Updated from 1:50 p.m.
The automakers will sidestep bankruptcy, at least in the near term.
Saying "Chapter 11 is unlikely to work for the American automakers at this time," President George Bush unveiled a $17.4 billion bailout plan for General Motors (GM) and Chrysler, which face imminent liquidity problems.
Though he suggested bankruptcy as an alternative earlier in the week, Bush appeared to back away Friday, buying into the industry's fervent belief that consumers would be unlikely to buy cars from an automaker operating under Chapter 11."If we were to allow the free market to take its course now, it would almost certainly lead to disorderly bankruptcy and liquidation for the automakers," he said. "These are not ordinary circumstances." President-elect Barack Obama backed the plan at a later news conference announcing some of his new cabinet members. He said a failure of the automakers "would have had a devastating effect" on the economy and workers. GM will receive $4 billion on Dec. 29 and $5.4 billion on Jan. 16. It will receive $4 billion more in February, if Congress agrees to release the second half of the funding for the Troubled Asset Relief Program.

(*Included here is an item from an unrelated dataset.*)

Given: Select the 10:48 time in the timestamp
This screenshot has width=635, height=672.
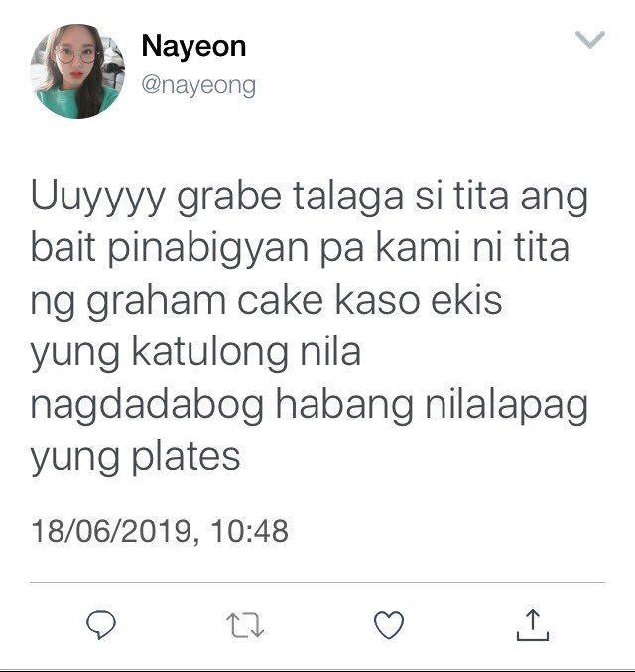Looking at the screenshot, I should click(x=249, y=531).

Chrysler, meanwhile, will get $4 billion on Dec. 29. Both companies must submit plans that assure long-term, viable restructuring strategies, or they will have to quickly repay the money. Additionally, they must reduce their debt obligations by two-thirds and reach an agreement with the United Auto Workers to cut wages and benefits that are competitive with those at foreign automakers' U.S. plants. Shares of GM surged Friday morning, but pulled back in the afternoon, when they were trading up about 11% to 4.05. Shares in Ford (F) were trading about 1% higher to $2.87. Unlike its peers, Ford says it does not face an immediate liquidity crisis.